Règne/Gouvernement, en ce sens que tout processus de légitimation glorieuse fait

désormais l’objet d’une approche gestionnaire. Dans ce cas, le coaching ne peut plus être

pensé comme un processus de glorification, mais comme un dispositif s’étant émancipé de

la gloire : coupé de l’être et relié au seul registre de l’action, le coaching ne saurait

qu’aboutir à la désubjectivation – cela s’effectue, comme nous l’avons montré plus haut, à

l’aide de principes et de techniques constructivistes qui nient le domaine de l’être.

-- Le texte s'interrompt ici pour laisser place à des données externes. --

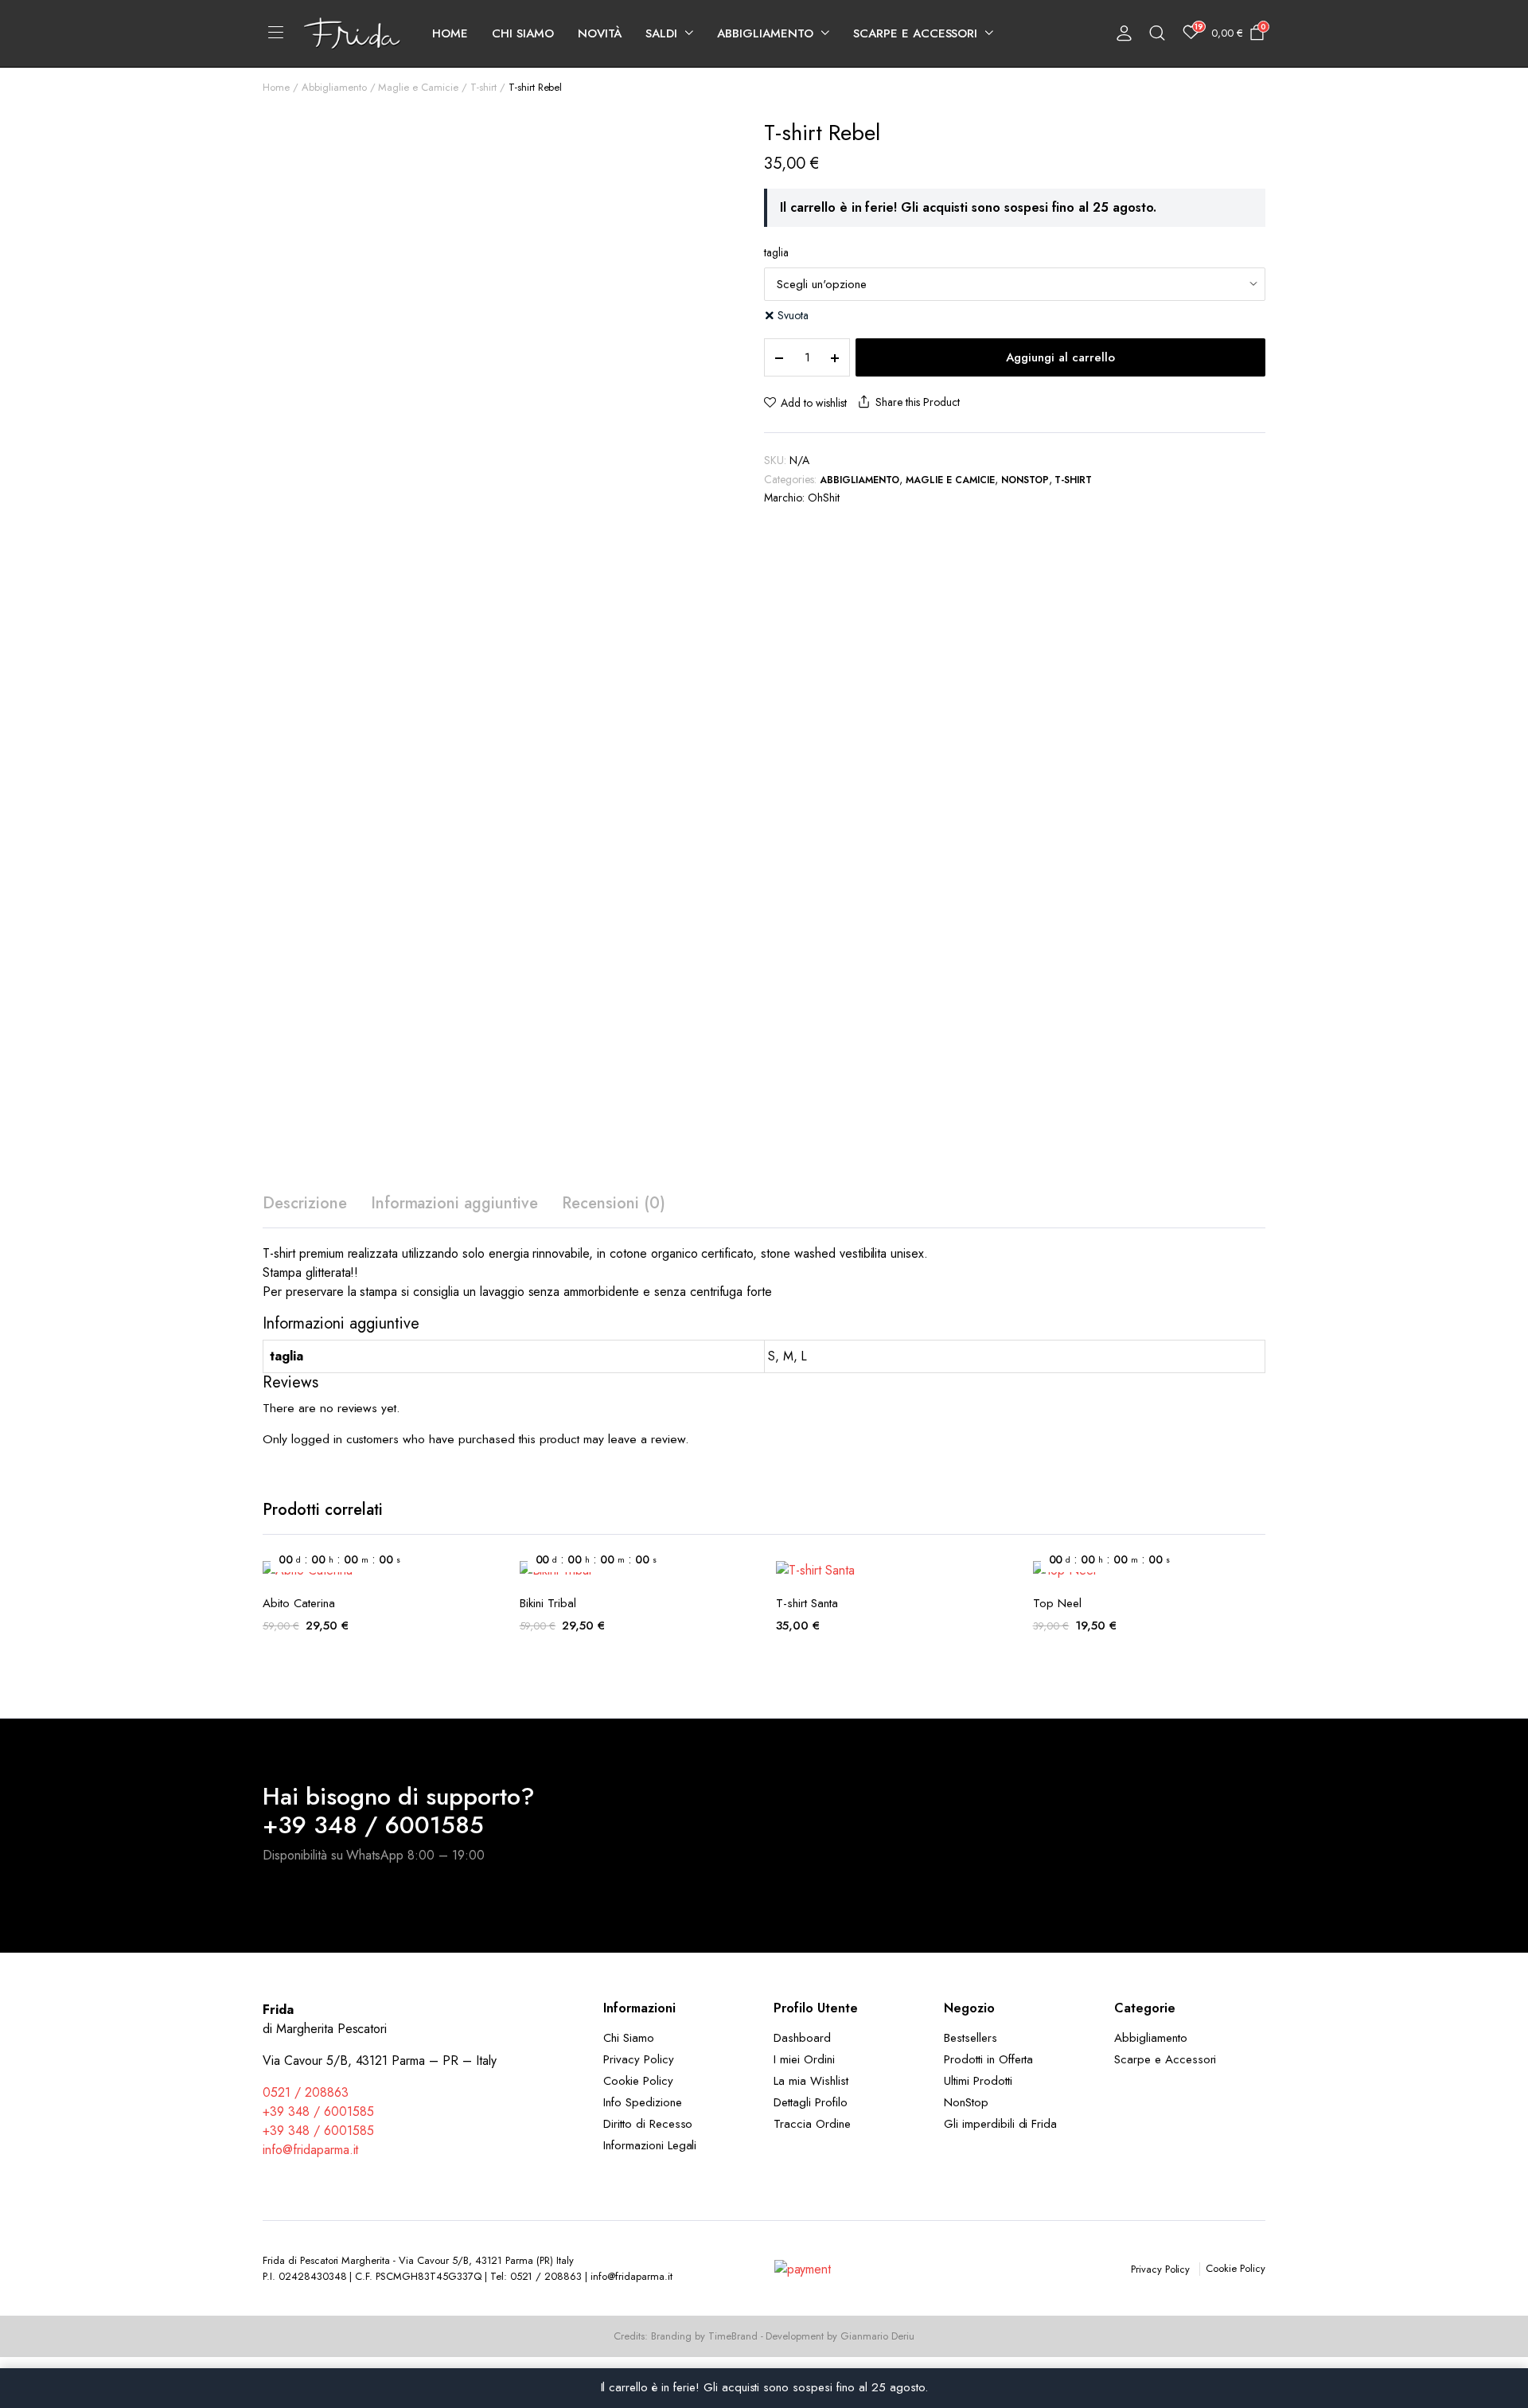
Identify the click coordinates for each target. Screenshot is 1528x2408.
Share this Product (917, 402)
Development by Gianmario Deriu (840, 2336)
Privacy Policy (638, 2059)
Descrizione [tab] (305, 1203)
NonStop (1025, 480)
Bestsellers (970, 2038)
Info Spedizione (642, 2102)
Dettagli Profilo (811, 2102)
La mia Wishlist (811, 2081)
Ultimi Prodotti (978, 2081)
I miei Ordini (804, 2059)
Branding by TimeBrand (704, 2336)
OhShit (824, 497)
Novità (600, 33)
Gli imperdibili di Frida (1000, 2124)
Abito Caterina (299, 1603)
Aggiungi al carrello (1060, 357)
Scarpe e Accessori (915, 33)
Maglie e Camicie (418, 87)
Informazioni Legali (649, 2145)
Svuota (793, 315)
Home (450, 33)
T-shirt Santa (807, 1603)
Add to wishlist (814, 403)
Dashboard (802, 2038)
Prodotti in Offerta (988, 2059)
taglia (776, 252)
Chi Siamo (523, 33)
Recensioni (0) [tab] (613, 1203)
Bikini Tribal (548, 1603)
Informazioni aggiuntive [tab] (454, 1203)
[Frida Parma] (352, 33)
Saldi (661, 33)
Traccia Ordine (812, 2124)
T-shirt (483, 87)
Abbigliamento (765, 33)
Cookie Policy (638, 2081)
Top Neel (1057, 1603)
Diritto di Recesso (647, 2124)
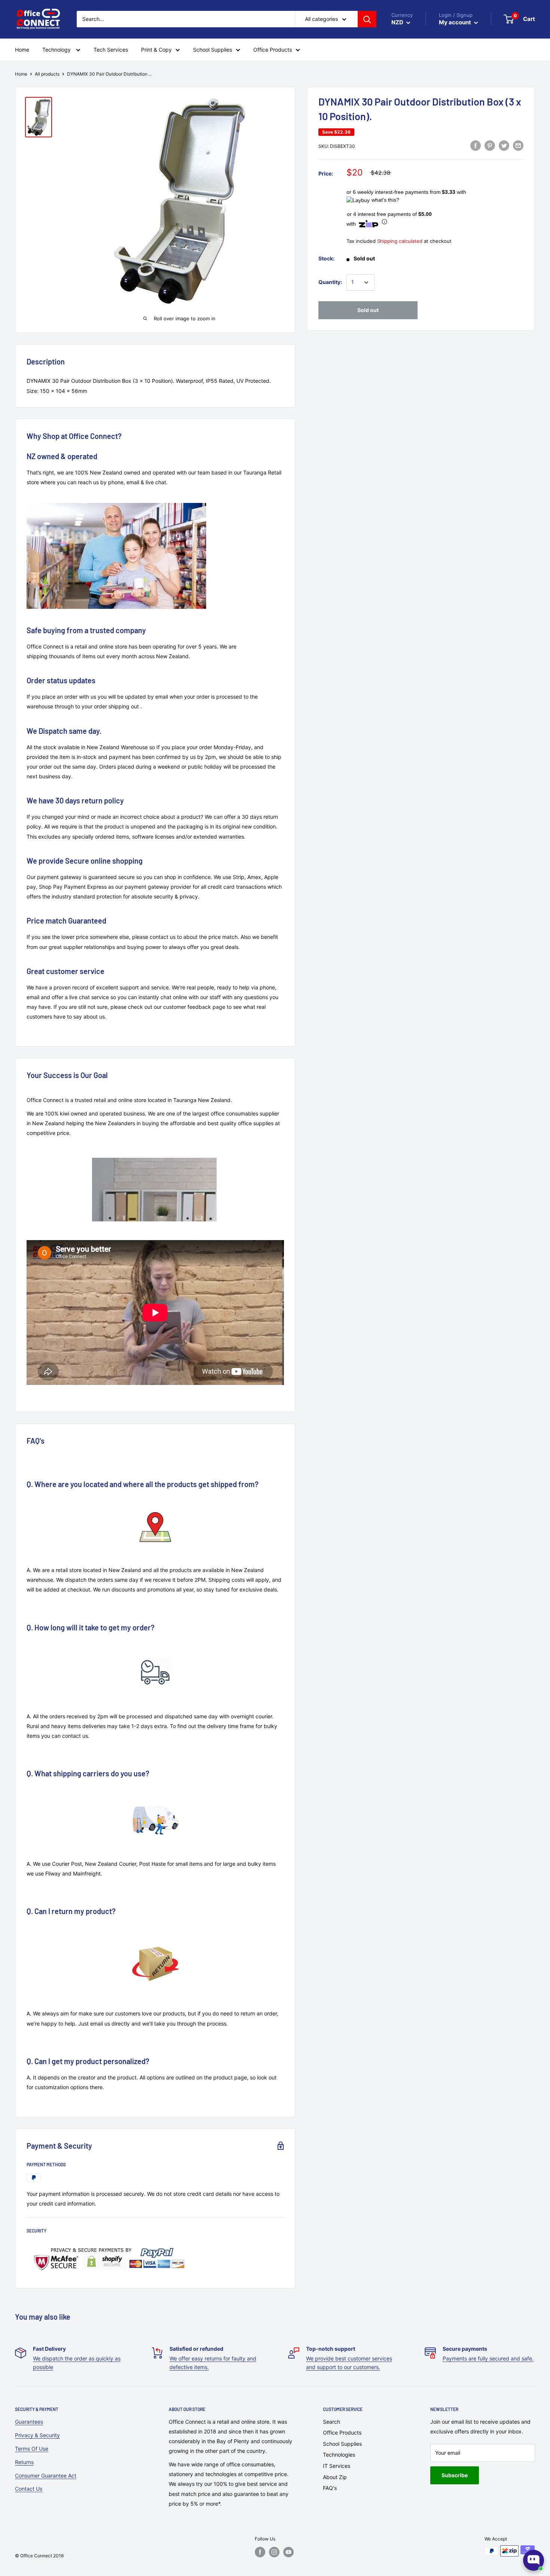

Il

devient alors expédient, dans le cadre de cette hypothèse de la fin, de penser le

management comme un type inédit de pouvoir : le recours à Baudrillard qui caractérise

dans ses travaux le monde contemporain comme celui de l’effondrement de la scène (l’ob-

scénité ne permettant plus à la gloire de se mettre en scène) ou encore à Arendt qui

considère la modernité comme l’époque la disparition de l’être au profit de l’hégémonie du

processus sont de sérieux arguments en faveur de cette thèse.